• [Data supplied]:
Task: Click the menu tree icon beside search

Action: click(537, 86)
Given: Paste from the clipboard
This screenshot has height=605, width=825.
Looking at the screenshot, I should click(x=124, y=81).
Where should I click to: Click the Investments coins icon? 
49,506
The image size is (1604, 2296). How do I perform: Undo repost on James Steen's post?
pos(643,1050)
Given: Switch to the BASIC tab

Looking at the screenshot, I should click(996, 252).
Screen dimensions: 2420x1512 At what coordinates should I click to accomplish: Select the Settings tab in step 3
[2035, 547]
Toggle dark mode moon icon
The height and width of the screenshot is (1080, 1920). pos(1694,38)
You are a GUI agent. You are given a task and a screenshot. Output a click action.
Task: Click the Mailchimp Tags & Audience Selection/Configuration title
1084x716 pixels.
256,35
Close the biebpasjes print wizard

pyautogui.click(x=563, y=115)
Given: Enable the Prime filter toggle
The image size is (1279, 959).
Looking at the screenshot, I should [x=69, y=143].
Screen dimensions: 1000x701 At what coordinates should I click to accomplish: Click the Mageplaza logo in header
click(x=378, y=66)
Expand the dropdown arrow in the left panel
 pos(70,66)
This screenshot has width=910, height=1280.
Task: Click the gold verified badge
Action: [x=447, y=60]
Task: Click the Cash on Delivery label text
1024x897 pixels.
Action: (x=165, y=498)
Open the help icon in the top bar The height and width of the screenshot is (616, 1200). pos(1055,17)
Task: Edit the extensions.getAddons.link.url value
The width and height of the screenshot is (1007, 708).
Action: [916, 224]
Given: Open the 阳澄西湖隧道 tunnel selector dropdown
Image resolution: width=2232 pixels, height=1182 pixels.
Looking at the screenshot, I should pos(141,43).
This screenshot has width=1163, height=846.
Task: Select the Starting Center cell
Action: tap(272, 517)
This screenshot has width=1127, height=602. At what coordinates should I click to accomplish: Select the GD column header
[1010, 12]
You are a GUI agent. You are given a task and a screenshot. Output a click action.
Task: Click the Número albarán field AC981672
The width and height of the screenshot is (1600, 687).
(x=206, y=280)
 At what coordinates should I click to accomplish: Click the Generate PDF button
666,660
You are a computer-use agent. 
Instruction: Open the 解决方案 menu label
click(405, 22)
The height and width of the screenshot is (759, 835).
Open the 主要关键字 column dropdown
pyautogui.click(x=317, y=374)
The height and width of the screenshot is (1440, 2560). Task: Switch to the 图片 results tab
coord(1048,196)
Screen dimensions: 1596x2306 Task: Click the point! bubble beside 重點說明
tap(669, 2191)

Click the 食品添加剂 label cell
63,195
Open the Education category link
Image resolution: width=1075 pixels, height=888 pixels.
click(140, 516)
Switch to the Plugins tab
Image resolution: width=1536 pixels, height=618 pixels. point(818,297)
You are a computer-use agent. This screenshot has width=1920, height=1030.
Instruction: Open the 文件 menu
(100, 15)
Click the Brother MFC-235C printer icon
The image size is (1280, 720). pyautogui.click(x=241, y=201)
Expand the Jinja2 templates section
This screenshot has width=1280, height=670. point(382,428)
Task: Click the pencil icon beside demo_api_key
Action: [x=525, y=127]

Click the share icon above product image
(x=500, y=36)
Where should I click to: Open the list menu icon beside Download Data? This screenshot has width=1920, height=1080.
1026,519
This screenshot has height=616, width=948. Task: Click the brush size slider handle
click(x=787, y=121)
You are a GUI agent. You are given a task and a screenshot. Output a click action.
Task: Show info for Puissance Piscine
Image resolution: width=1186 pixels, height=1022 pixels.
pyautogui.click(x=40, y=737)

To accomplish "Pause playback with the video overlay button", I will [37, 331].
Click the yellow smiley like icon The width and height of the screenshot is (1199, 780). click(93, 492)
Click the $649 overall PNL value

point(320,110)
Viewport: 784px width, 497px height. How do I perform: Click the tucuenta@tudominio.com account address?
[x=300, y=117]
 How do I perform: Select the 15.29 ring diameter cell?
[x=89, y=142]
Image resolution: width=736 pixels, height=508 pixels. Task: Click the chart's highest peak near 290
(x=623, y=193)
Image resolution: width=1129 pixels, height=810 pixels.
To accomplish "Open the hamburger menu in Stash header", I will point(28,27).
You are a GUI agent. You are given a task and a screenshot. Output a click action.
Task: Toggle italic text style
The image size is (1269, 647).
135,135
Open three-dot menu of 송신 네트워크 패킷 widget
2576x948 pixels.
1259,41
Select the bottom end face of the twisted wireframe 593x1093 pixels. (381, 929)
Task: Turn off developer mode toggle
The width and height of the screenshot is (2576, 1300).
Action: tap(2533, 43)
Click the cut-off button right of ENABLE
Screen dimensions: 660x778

• [Problem statement]:
Rewrite every line of the rows above as a numbered list, leaving out the blank lines.

• [Expected answer]:
1. Task: Click the menu tree icon beside search
2. Action: click(537, 86)
3. Given: Paste from the clipboard
4. This screenshot has height=605, width=825.
5. Looking at the screenshot, I should click(x=124, y=81).
6. Where should I click to: Click the Investments coins icon? 
7. 49,506
8. The image size is (1604, 2296). How do I perform: Undo repost on James Steen's post?
9. pos(643,1050)
10. Given: Switch to the BASIC tab
11. Looking at the screenshot, I should click(996, 252).
12. Screen dimensions: 2420x1512 At what coordinates should I click to accomplish: Select the Settings tab in step 3
13. [2035, 547]
14. Toggle dark mode moon icon
15. The height and width of the screenshot is (1080, 1920). pos(1694,38)
16. You are a GUI agent. You are given a task and a screenshot. Output a click action.
17. Task: Click the Mailchimp Tags & Audience Selection/Configuration title
18. 1084x716 pixels.
19. 256,35
20. Close the biebpasjes print wizard
21. pyautogui.click(x=563, y=115)
22. Given: Enable the Prime filter toggle
23. The image size is (1279, 959).
24. Looking at the screenshot, I should [x=69, y=143].
25. Screen dimensions: 1000x701 At what coordinates should I click to accomplish: Click the Mageplaza logo in header
26. click(x=378, y=66)
27. Expand the dropdown arrow in the left panel
28.  pos(70,66)
29. This screenshot has width=910, height=1280.
30. Task: Click the gold verified badge
31. Action: [x=447, y=60]
32. Task: Click the Cash on Delivery label text
33. 1024x897 pixels.
34. Action: (x=165, y=498)
35. Open the help icon in the top bar The height and width of the screenshot is (616, 1200). pos(1055,17)
36. Task: Edit the extensions.getAddons.link.url value
37. The width and height of the screenshot is (1007, 708).
38. Action: [916, 224]
39. Given: Open the 阳澄西湖隧道 tunnel selector dropdown
40. Image resolution: width=2232 pixels, height=1182 pixels.
41. Looking at the screenshot, I should pos(141,43).
42. This screenshot has width=1163, height=846.
43. Task: Select the Starting Center cell
44. Action: tap(272, 517)
45. This screenshot has width=1127, height=602. At what coordinates should I click to accomplish: Select the GD column header
46. [1010, 12]
47. You are a GUI agent. You are given a task and a screenshot. Output a click action.
48. Task: Click the Número albarán field AC981672
49. The width and height of the screenshot is (1600, 687).
50. (x=206, y=280)
51.  At what coordinates should I click to accomplish: Click the Generate PDF button
52. 666,660
53. You are a computer-use agent. 
54. Instruction: Open the 解决方案 menu label
55. click(405, 22)
56. The height and width of the screenshot is (759, 835).
57. Open the 主要关键字 column dropdown
58. pyautogui.click(x=317, y=374)
59. The height and width of the screenshot is (1440, 2560). Task: Switch to the 图片 results tab
60. coord(1048,196)
61. Screen dimensions: 1596x2306 Task: Click the point! bubble beside 重點說明
62. tap(669, 2191)
63. Click the 食品添加剂 label cell
64. 63,195
65. Open the Education category link
66. Image resolution: width=1075 pixels, height=888 pixels.
67. click(140, 516)
68. Switch to the Plugins tab
69. Image resolution: width=1536 pixels, height=618 pixels. point(818,297)
70. You are a computer-use agent. This screenshot has width=1920, height=1030.
71. Instruction: Open the 文件 menu
72. (100, 15)
73. Click the Brother MFC-235C printer icon
74. The image size is (1280, 720). pyautogui.click(x=241, y=201)
75. Expand the Jinja2 templates section
76. This screenshot has width=1280, height=670. point(382,428)
77. Task: Click the pencil icon beside demo_api_key
78. Action: [x=525, y=127]
79. Click the share icon above product image
80. (x=500, y=36)
81. Where should I click to: Open the list menu icon beside Download Data? This screenshot has width=1920, height=1080.
82. 1026,519
83. This screenshot has height=616, width=948. Task: Click the brush size slider handle
84. click(x=787, y=121)
85. You are a GUI agent. You are given a task and a screenshot. Output a click action.
86. Task: Show info for Puissance Piscine
87. Image resolution: width=1186 pixels, height=1022 pixels.
88. pyautogui.click(x=40, y=737)
89. To accomplish "Pause playback with the video overlay button", I will [37, 331].
90. Click the yellow smiley like icon The width and height of the screenshot is (1199, 780). click(93, 492)
91. Click the $649 overall PNL value
92. point(320,110)
93. Viewport: 784px width, 497px height. How do I perform: Click the tucuenta@tudominio.com account address?
94. [x=300, y=117]
95.  How do I perform: Select the 15.29 ring diameter cell?
96. [x=89, y=142]
97. Image resolution: width=736 pixels, height=508 pixels. Task: Click the chart's highest peak near 290
98. (x=623, y=193)
99. Image resolution: width=1129 pixels, height=810 pixels.
100. To accomplish "Open the hamburger menu in Stash header", I will point(28,27).
101. You are a GUI agent. You are given a task and a screenshot. Output a click action.
102. Task: Toggle italic text style
103. The image size is (1269, 647).
104. 135,135
105. Open three-dot menu of 송신 네트워크 패킷 widget
106. 2576x948 pixels.
107. 1259,41
108. Select the bottom end face of the twisted wireframe 593x1093 pixels. (381, 929)
109. Task: Turn off developer mode toggle
110. The width and height of the screenshot is (2576, 1300).
111. Action: tap(2533, 43)
112. Click the cut-off button right of ENABLE
113. Screen dimensions: 660x778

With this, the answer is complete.